Dalam konteks ekonomi politik, hubungan bisnis antara Indonesia dan Australia bersifat fluktuatif. Kepentingan Indonesia dalam berhubungan bisnis dengan Australia adalah akses pasar untuk produk pertanian dan jasa keuangan. Namun, beberapa hal yang membuat hubungan tersebut tidak berjalan mulus adalah terjadinya defisit perdagangan Indonesia dengan Australia dan ketidakmampuan produsen Indonesia untuk memenuhi standar tinggi Australia untuk produk makanan. Pembahasan mengenai hal hubungan perdagangan Indonesia dan Australia tersebut ditulis oleh Dr. Poppy Sulistyaning Winanti pada chapter Indonesia’s approach to trade relations with
Australia: IA-CEPA and RCEP negotiations.
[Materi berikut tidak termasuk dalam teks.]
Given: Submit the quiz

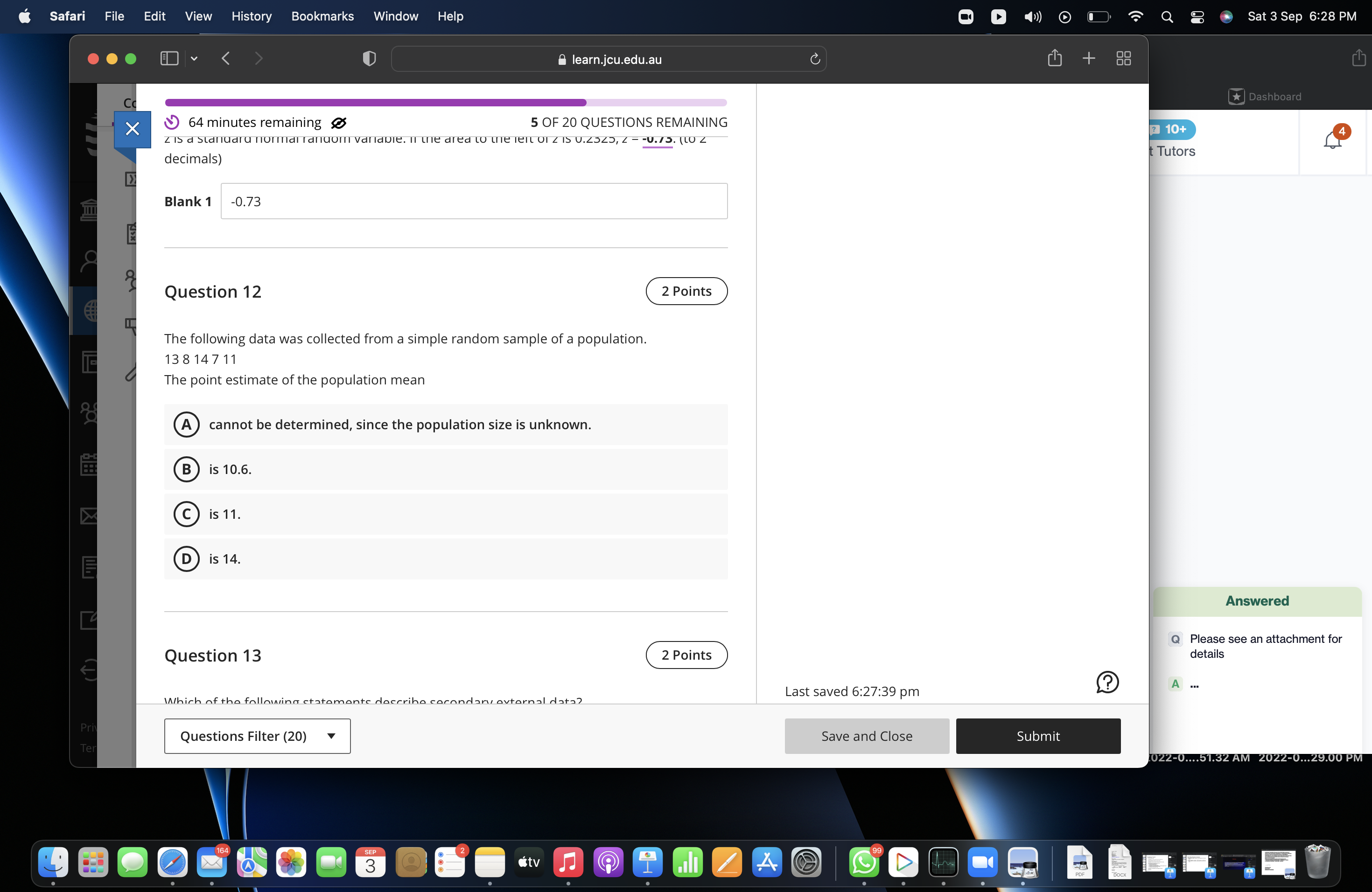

“Meskipun secara geografis letak Indonesia dan Australia tidak begitu jauh dan mudah dijangkau. Namun, dalam konteks Ekonomi Politik, keduanya tetap memiliki standart yang berbeda jauh,” jelas Dr.Poppy.
Sebagai penutup, Kyle Springer menjelaskan chapter yang ditulisnya. Ia menjelaskan mengenai adanya hubungan yang hilang dalam hubungan ekonomi Indonesia dan Australia. Indonesia dan Australia memiliki volume perdagangan bilateral yang rendah. Menariknya, Kylie memberikan solusi atas hal tersebut, yaitu Indonesia harus mengambil pendekatan regional dalam hal keterlibatan ekonomi dan Indonesia harus berinisiatif di wilayah regional dalam perkembangan infrastruktur baru. (/pnm)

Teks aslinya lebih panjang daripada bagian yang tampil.